As of last year, only 28 speakers of the once-flourishing Dakota language lived in Minnesota. And the plight of the Dakota language is not unique.
There are currently 5,000 to 6,000 languages spoken worldwide, but the Linguistics Society of America estimates that number may dwindle to the hundreds by the end of this century.
Leanne Hinton, a University of California-Berkley linguist who has studied language death for several decades, discussed efforts to preserve endangered languages Friday with University students and faculty.
“For a lot of small indigenous groups, their languages could disappear altogether,” Hinton said.
“I guess I kind of agree with the dire predictions,” she said.
In the United States, she said, language death particularly affects American Indian communities.
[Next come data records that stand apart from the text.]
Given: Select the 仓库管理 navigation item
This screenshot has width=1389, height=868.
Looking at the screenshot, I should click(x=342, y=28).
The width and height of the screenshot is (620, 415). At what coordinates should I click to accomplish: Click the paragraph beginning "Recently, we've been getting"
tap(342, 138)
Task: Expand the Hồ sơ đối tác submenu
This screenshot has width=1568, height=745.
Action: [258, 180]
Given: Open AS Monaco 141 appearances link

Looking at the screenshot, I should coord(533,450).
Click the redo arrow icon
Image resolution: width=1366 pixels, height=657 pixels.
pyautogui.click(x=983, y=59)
Through U.S. policies of land expansion and assimilation, she said, American Indian tribes were decimated and forced to abandon their culture, leaving few speakers of native languages.
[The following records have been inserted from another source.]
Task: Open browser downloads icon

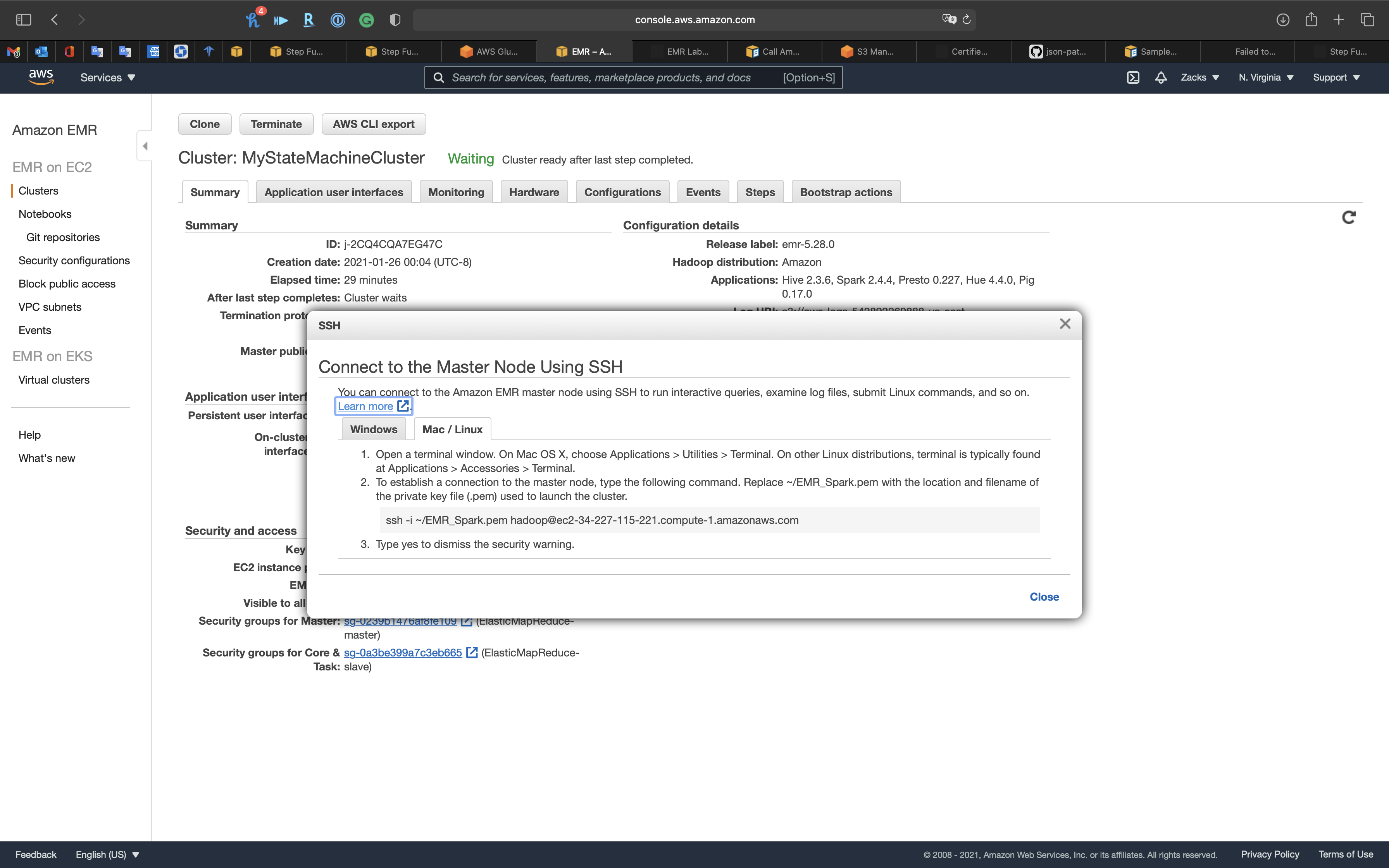Action: (x=1283, y=19)
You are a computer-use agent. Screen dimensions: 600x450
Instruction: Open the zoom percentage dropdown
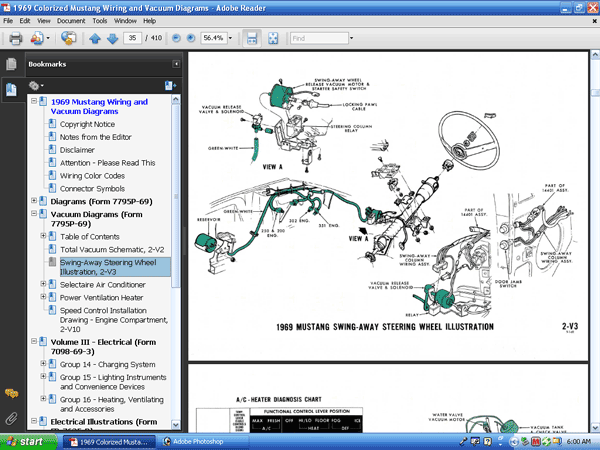[231, 38]
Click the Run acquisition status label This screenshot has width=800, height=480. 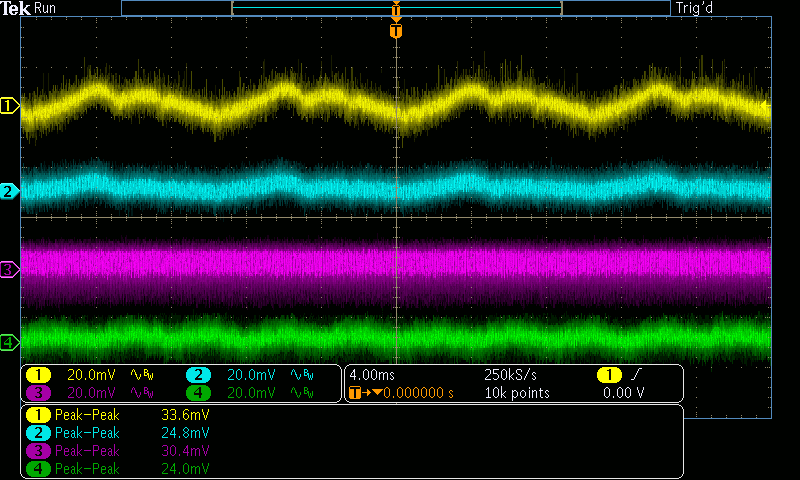coord(45,8)
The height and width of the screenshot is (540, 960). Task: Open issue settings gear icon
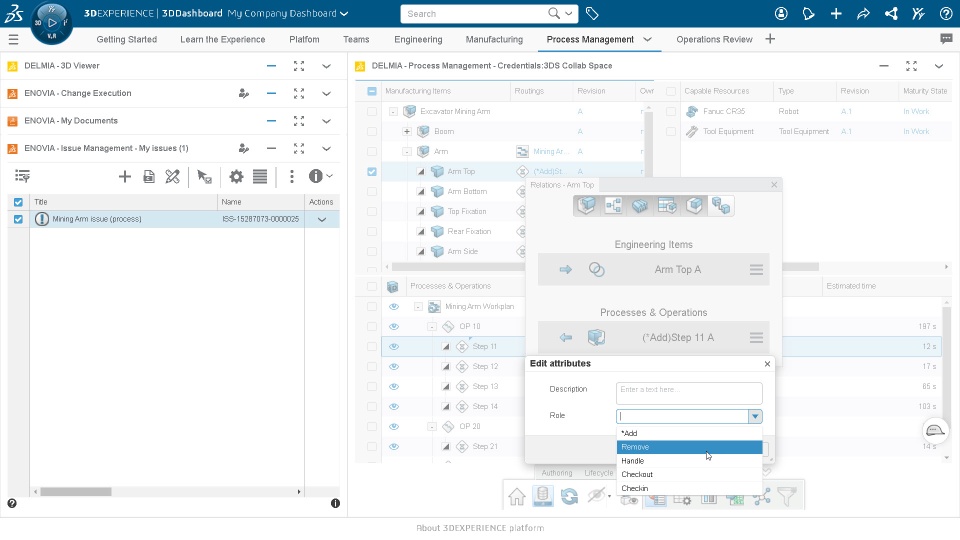[236, 177]
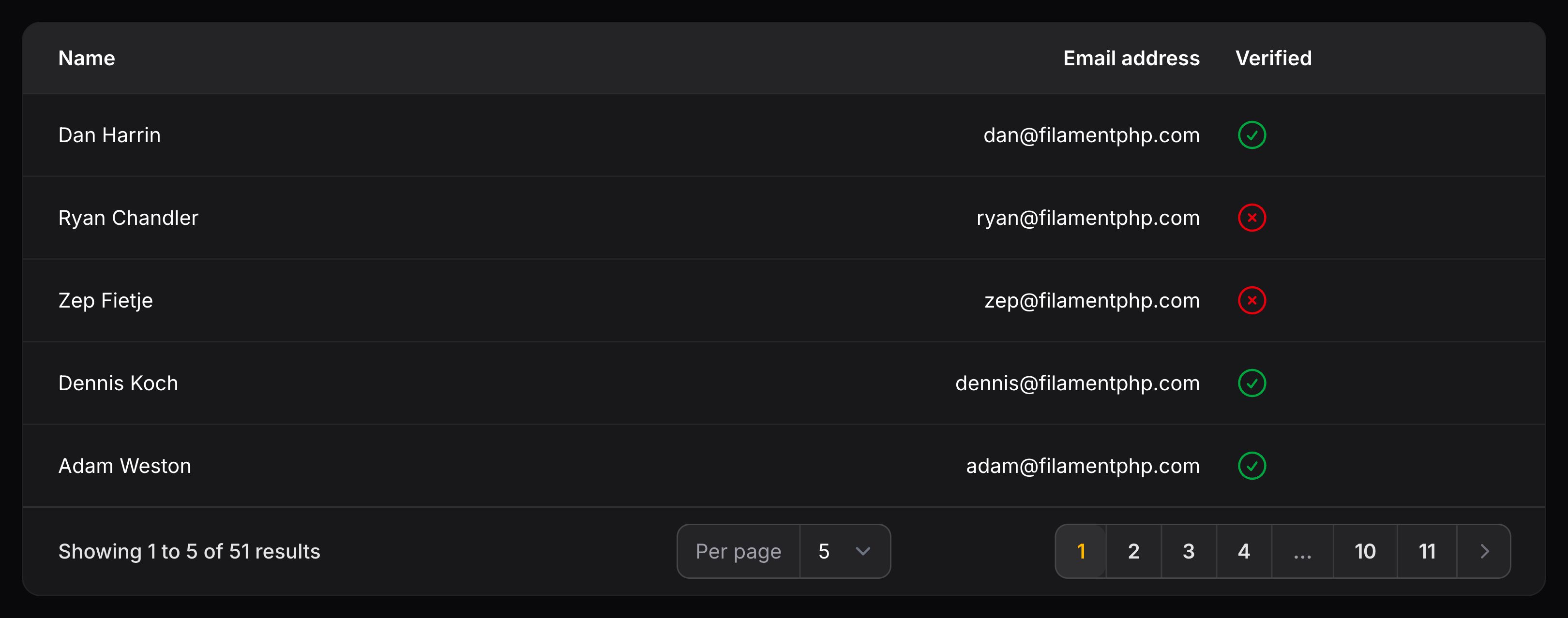Go to page 2
Screen dimensions: 1568x618
1133,551
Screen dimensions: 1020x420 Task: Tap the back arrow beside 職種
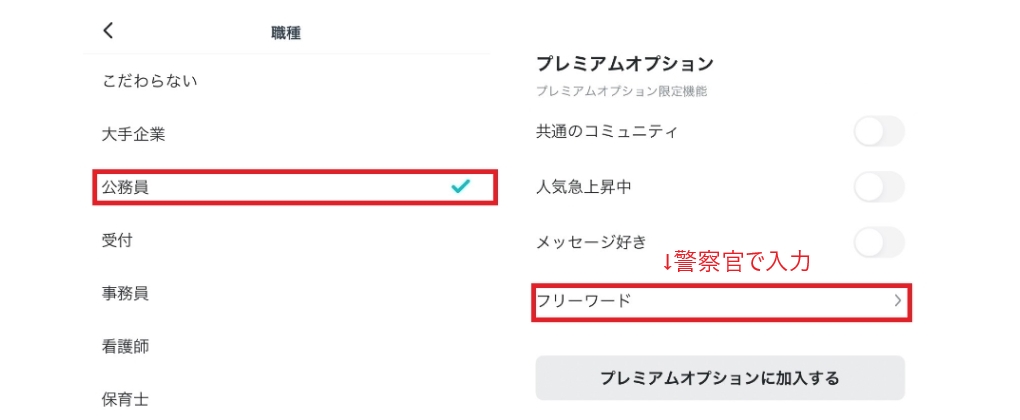tap(109, 31)
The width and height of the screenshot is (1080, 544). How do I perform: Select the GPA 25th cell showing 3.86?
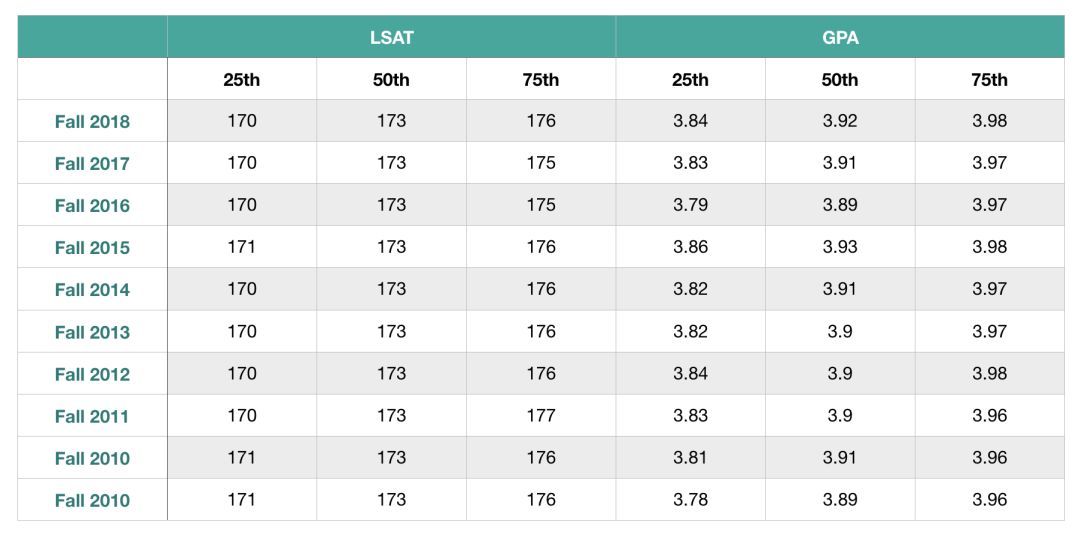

Hinton said surviving speakers have little incentive to pass their languages along. Consequently, children don’t learn indigenous languages, and the languages die with the last speakers.
Hinton said only 20 of the 175 languages now spoken in the U.S. are learned by children in their homes.
Mahmoud Sadrai, a University linguistics professor, said losing a language reduces societal diversity.
“A language is not just a different vocabulary,” Sadrai said. “It’s a different vision of life.”
For example, he said, in the Dakota language, a person’s gender determines what words they use in some social situations, such as when they greet someone.
Hinton said anthropologists and linguists have long recognized the threat to native languages and have spent more than a hundred years documenting them.
But she said often languages were documented for historical purposes rather than with the intent of increasing communication.
Recently, native communities have sought to increase the number speaking their languages, and Hinton said linguists’ efforts have shifted accordingly.
She said linguists are adopting user-friendly documentation goals, such as writing dictionaries and recording conversational styles.
Also, Hinton said, efforts have increased to teach children endangered languages by pairing them with speakers in immersion schools and apprentice programs.
Nancy Stenson, a University linguistics professor, said awareness of the language problem is on the rise.
For example, Stenson said, there would be three classes at the University addressing language death this fall. Previously, she said, none were offered.
“Clearly we are dealing with a growth industry,” Stenson said.
She said the University could develop programs that provide linguistics training to people who speak indigenous languages. Those people could then go to native communities to teach and spread the language, she said.
But in light of University budget shortfalls and the specialized nature of such courses, Stenson said, funding prospects would be dim.
Sadrai said the United States is a monolingual society, and opposition to learning a second language is strong.
“If you don’t speak my language, and if you don’t talk like me, and if you don’t look like me, and if I’m good then, by golly, you can’t be good,” Sadrai said.
He said this barrier must be addressed before preservation efforts can succeed.